Records shown:
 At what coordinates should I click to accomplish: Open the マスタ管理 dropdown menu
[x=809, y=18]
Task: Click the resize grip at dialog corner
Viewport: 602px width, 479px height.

==

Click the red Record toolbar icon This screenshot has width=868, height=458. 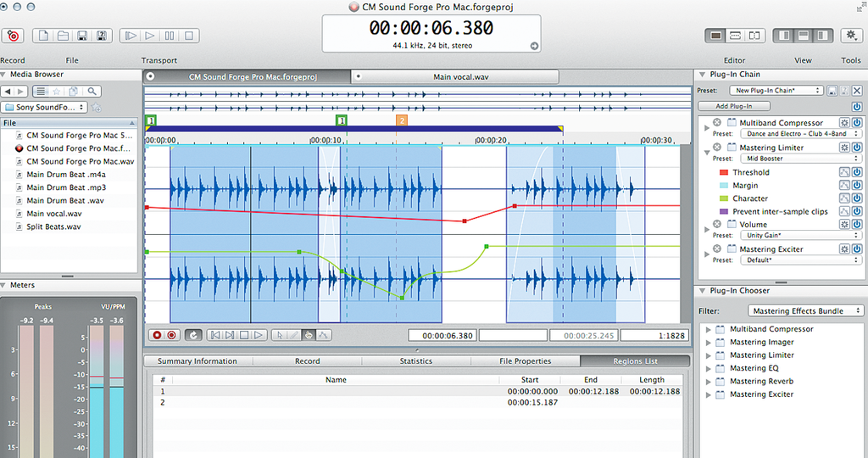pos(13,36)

Prompt:
Looking at the data above, return every line from the one with "Task: Click the resize grip at dialog corner" down to the one with "Viewport: 602px width, 479px height.", exactly and inclusively.

Answer box:
Task: Click the resize grip at dialog corner
Viewport: 602px width, 479px height.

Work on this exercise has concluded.